>>>

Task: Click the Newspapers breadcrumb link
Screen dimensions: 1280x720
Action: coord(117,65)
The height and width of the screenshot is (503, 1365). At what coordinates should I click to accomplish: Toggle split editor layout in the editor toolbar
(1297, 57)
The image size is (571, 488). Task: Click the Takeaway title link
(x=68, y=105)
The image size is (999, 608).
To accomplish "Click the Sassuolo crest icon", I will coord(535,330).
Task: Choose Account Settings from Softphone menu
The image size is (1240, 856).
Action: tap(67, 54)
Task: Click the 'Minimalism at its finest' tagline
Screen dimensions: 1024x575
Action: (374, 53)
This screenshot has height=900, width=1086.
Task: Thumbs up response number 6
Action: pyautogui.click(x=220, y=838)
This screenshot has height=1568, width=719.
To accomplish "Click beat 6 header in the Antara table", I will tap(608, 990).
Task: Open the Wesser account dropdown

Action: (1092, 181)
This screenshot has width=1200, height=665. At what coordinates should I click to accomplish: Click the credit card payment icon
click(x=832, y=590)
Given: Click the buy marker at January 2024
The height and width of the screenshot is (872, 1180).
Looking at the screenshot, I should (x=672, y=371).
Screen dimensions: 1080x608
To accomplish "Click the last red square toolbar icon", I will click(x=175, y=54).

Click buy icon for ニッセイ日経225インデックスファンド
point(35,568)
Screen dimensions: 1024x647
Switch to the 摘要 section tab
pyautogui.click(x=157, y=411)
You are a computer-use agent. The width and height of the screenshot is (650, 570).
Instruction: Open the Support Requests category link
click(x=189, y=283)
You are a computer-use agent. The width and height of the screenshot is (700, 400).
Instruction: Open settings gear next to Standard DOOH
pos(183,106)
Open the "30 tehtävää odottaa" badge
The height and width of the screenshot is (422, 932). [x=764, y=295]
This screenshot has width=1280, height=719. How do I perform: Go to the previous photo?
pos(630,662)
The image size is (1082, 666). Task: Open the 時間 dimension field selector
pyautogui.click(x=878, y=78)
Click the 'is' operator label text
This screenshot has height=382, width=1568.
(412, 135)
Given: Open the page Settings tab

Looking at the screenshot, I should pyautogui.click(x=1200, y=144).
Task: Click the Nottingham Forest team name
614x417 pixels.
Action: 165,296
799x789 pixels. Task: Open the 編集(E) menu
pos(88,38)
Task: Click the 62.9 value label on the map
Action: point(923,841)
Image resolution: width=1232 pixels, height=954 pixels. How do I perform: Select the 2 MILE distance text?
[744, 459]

<<<

| Goal of the exercise |
Go through the material above line by line and copy it exactly.

| Answer to this problem |
Task: Click the Newspapers breadcrumb link
Screen dimensions: 1280x720
Action: coord(117,65)
The height and width of the screenshot is (503, 1365). At what coordinates should I click to accomplish: Toggle split editor layout in the editor toolbar
(1297, 57)
The image size is (571, 488). Task: Click the Takeaway title link
(x=68, y=105)
The image size is (999, 608).
To accomplish "Click the Sassuolo crest icon", I will coord(535,330).
Task: Choose Account Settings from Softphone menu
The image size is (1240, 856).
Action: tap(67, 54)
Task: Click the 'Minimalism at its finest' tagline
Screen dimensions: 1024x575
Action: (374, 53)
This screenshot has height=900, width=1086.
Task: Thumbs up response number 6
Action: pyautogui.click(x=220, y=838)
This screenshot has height=1568, width=719.
To accomplish "Click beat 6 header in the Antara table", I will tap(608, 990).
Task: Open the Wesser account dropdown

Action: (1092, 181)
This screenshot has width=1200, height=665. At what coordinates should I click to accomplish: Click the credit card payment icon
click(x=832, y=590)
Given: Click the buy marker at January 2024
The height and width of the screenshot is (872, 1180).
Looking at the screenshot, I should (x=672, y=371).
Screen dimensions: 1080x608
To accomplish "Click the last red square toolbar icon", I will click(x=175, y=54).

Click buy icon for ニッセイ日経225インデックスファンド
point(35,568)
Screen dimensions: 1024x647
Switch to the 摘要 section tab
pyautogui.click(x=157, y=411)
You are a computer-use agent. The width and height of the screenshot is (650, 570).
Instruction: Open the Support Requests category link
click(x=189, y=283)
You are a computer-use agent. The width and height of the screenshot is (700, 400).
Instruction: Open settings gear next to Standard DOOH
pos(183,106)
Open the "30 tehtävää odottaa" badge
The height and width of the screenshot is (422, 932). [x=764, y=295]
This screenshot has width=1280, height=719. How do I perform: Go to the previous photo?
pos(630,662)
The image size is (1082, 666). Task: Open the 時間 dimension field selector
pyautogui.click(x=878, y=78)
Click the 'is' operator label text
This screenshot has height=382, width=1568.
(412, 135)
Given: Open the page Settings tab

Looking at the screenshot, I should pyautogui.click(x=1200, y=144).
Task: Click the Nottingham Forest team name
614x417 pixels.
Action: 165,296
799x789 pixels. Task: Open the 編集(E) menu
pos(88,38)
Task: Click the 62.9 value label on the map
Action: point(923,841)
Image resolution: width=1232 pixels, height=954 pixels. How do I perform: Select the 2 MILE distance text?
[744, 459]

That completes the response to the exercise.